Highlights include new coloured folder icons (no, really), a faster, leaner File manager app, a neat ‘Housekeeping’ feature to clean app caches and so on,
If there’s a rub it’s that the distro continues to follow the macOS mould. There’s narrow scope for customisation, tweaking or fine-tuning of preferences. Elementary tastes best as served; use elementary OS the way elementary OS was made and you’ll enjoy the experience more.
You can download elementary OS Juno from the project website, but it will ask you to pay.

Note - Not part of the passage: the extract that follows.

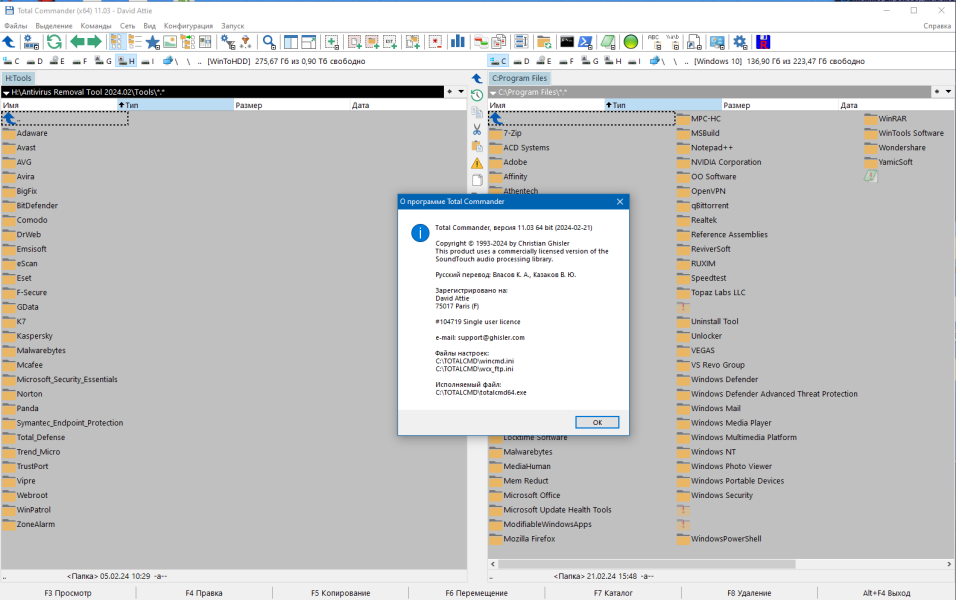Screen dimensions: 956x600
Task: Click the blue favorites star icon
Action: click(152, 41)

If you’re a “try before you buy” kinda guy or gal, or you simply don’t like the idea of paying for a Linux distribution, you enter ‘0’ as the dollar amount on the download page. This will let you download the ISO for free.
5. Void Linux
Independently-developed, rolling-release, and highly bespoke — no not Solus, but Void Linux! The distro has soared in popularity this year (just ask Distrowatch) and become something of a guilty pleasure of mine.
The latest ‘snapshot’ release (it’s a rolling-release, so it’s simply a fresh ISO) packs in various improvements to the unique XBPS packaging system, supports a swathe of desktop environments including Enlightenment, Cinnamon, and MATE, and continues to be the go-to option for users of single-board PCs like the Raspberry Pi.
If you’re keen to try something a little more Linux-y than the mainstream distros have become, I really recommend checking Void Linux out. It’s a real treat. It even comes in a musl C variant.This uses the musl C library in place of the more widely used glibc library.
Fantastic updates to Zorin, Manjaro, Bodhi and even Windows-clone reactOS meant open-source computing fans had plenty to toy with and enjoy this year.